• Written task A
Recast the lines of the records from the line containing "Given: Click the IP13001.5prime label" through the line containing "Looking at the", inclusive, as a JSON list of strings with one string per line, skipping blank lines and leaving out the pictures.

• Document text
On July 1, 2006, Congress decided to increase interest rates dramatically. Prior to 2006, the Federal student loan program was designed to encourage low income students to attend college. That seems to be a passing phase. Federal student loan borrowers can saw the interest rates on their loans to jump 30% on July 1, 2006, after the government completed its annual resetting of student loan rates.

Stafford loans are variable rate loans and the government resets the interest rate on those loans every July based on market interest rates. The benchmark interest rate used by the government, the 91-day Treasury bill rate, has risen approximately 30% since July 2005 and the Federal Reserve pushed those rates even higher.

One way students avoided paying more on their loans was to consolidate under the Federal Student Loan Consolidation Program prior to July 1, 2006. By consolidating prior to July 1, 2006, students locked in a single, historically-low fixed rate on their loans.

Congress also eliminated the "in-school" consolidation option for students on July 1, 2006. Historically, students generally had to graduate before they could consolidate their loans under the federal program. However, in the past year the U.S. Department of Education has confirmed that continuing students are eligible to consolidate their loans while still in school.

Just as with a typical consolidation loan, repayment on an "in-school" consolidation loan did not begin until after the borrower leaves school, but "in-school" consolidation did require the borrower to waive the six-month "grace period" following school, during which time no payments are required. As a result, the loans consolidated never entered immediate repayment, unless the borrower applied for a deferment or forbearance of the loan payments.

During periods of deferment or forbearance a borrower is not required to make payments on the loan. During deferment, the federal government continues to pay the interest on the subsidized portion of the consolidation loan, while during forbearance interest accumulates on both the subsidized and unsubsidized portions of the consolidation loan.

Unfortunately, in school students can no longer take advantage of low rates by consolidating their student loans. Thanks to Congress, interest rates have risen so dramatically and so quickly that many high school students and their parents no longer view or trust federal student loan programs. The ramification of Congress’ decision may be long-term and irreparable.

• Data excerpts

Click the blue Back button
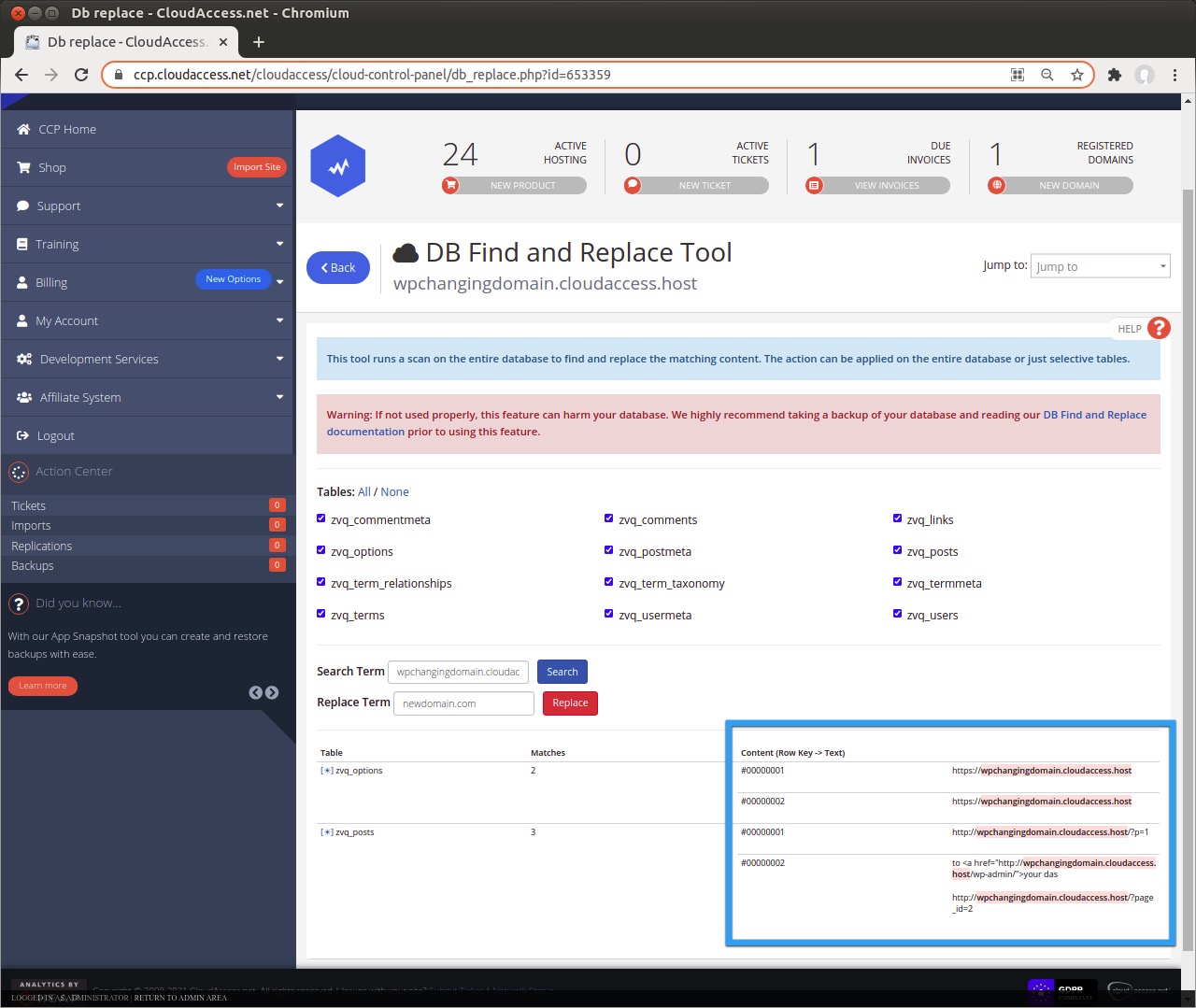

--

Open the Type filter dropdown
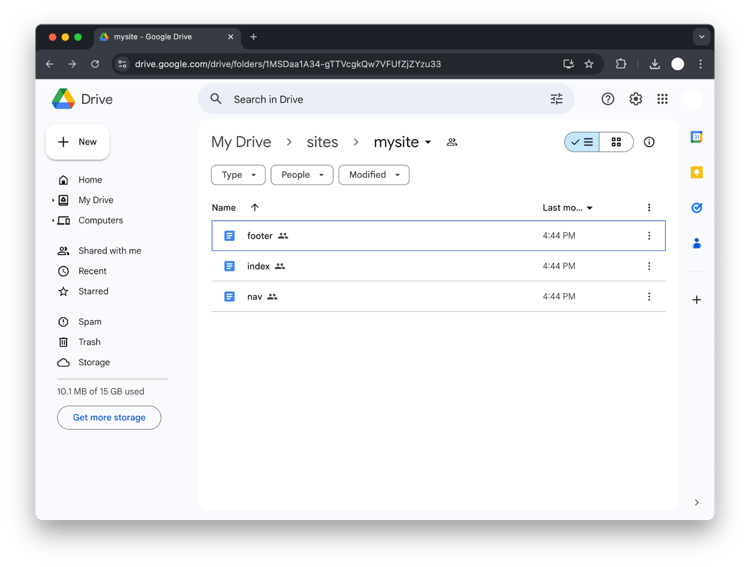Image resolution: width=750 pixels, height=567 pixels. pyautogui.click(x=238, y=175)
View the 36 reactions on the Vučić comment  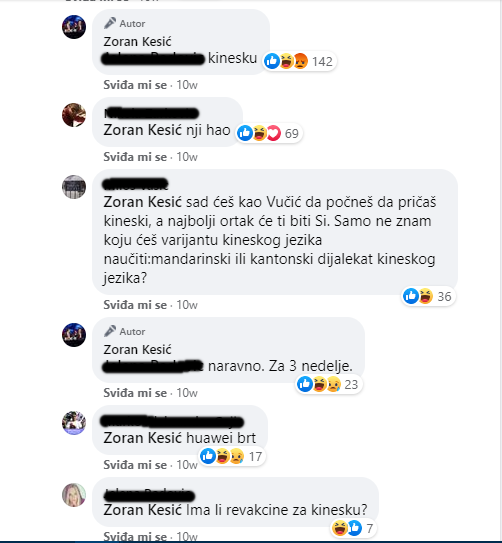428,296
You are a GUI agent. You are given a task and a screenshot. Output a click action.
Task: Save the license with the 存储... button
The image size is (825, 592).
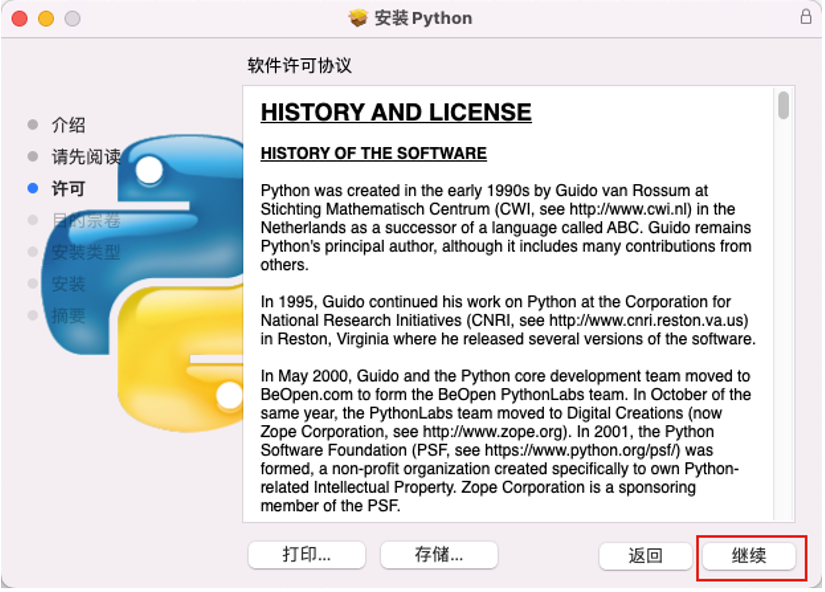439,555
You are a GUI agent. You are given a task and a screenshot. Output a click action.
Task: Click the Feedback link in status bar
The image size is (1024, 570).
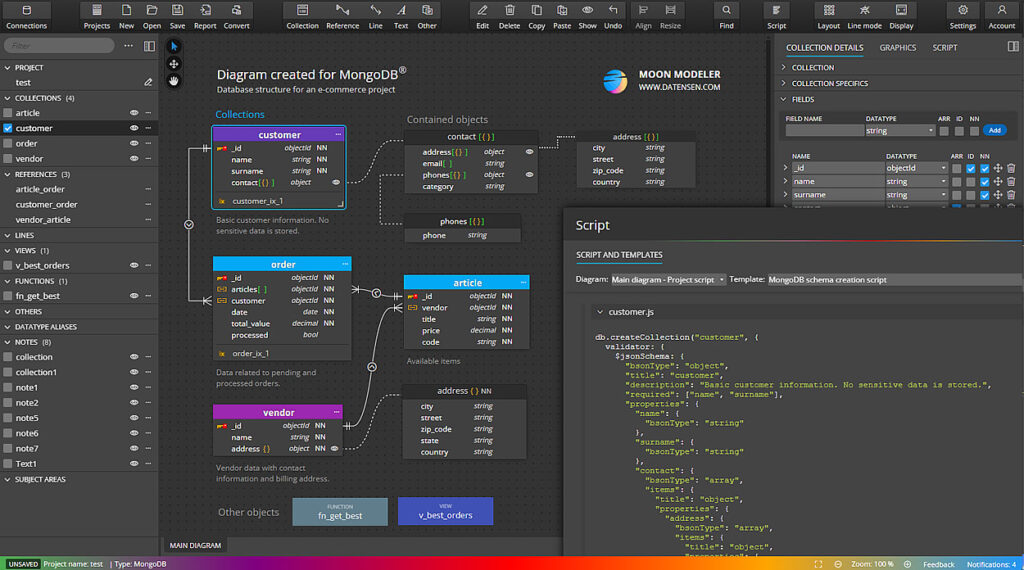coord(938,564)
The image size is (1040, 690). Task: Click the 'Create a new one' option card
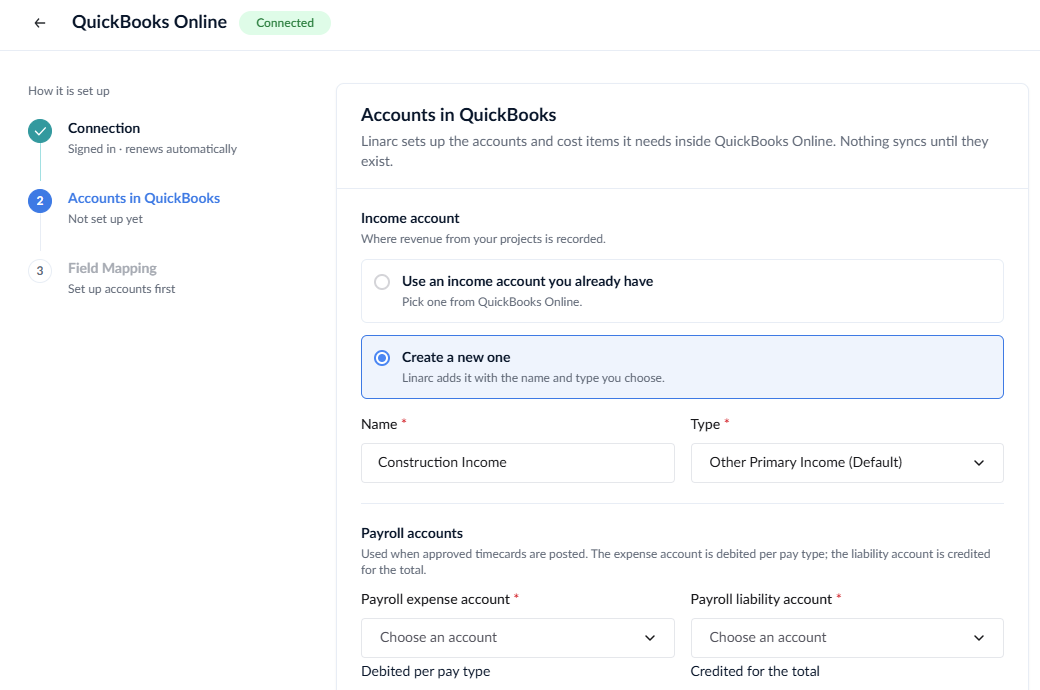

---

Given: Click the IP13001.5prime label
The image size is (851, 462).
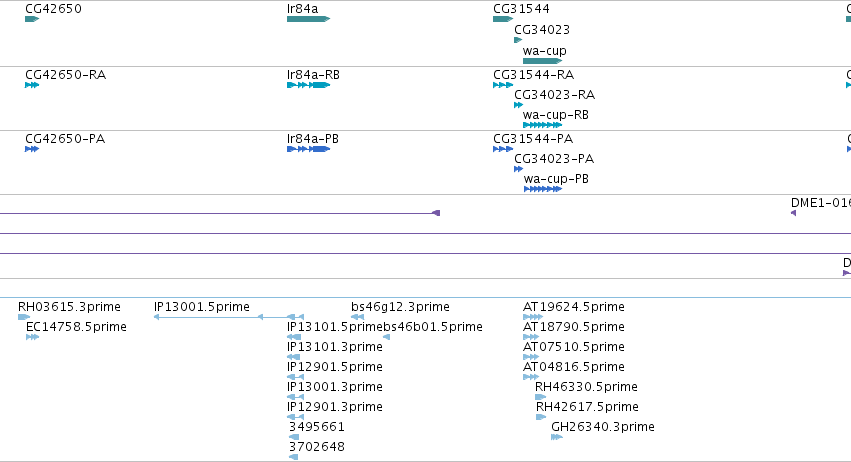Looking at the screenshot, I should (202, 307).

• Written task B
Reproduce the passage on federal student loan rates from "Just as with" through "the loan payments.", inclusive.

• Expected answer A
[
  "Given: Click the IP13001.5prime label",
  "The image size is (851, 462).",
  "Looking at the screenshot, I should (202, 307)."
]

• Expected answer B
Just as with a typical consolidation loan, repayment on an "in-school" consolidation loan did not begin until after the borrower leaves school, but "in-school" consolidation did require the borrower to waive the six-month "grace period" following school, during which time no payments are required. As a result, the loans consolidated never entered immediate repayment, unless the borrower applied for a deferment or forbearance of the loan payments.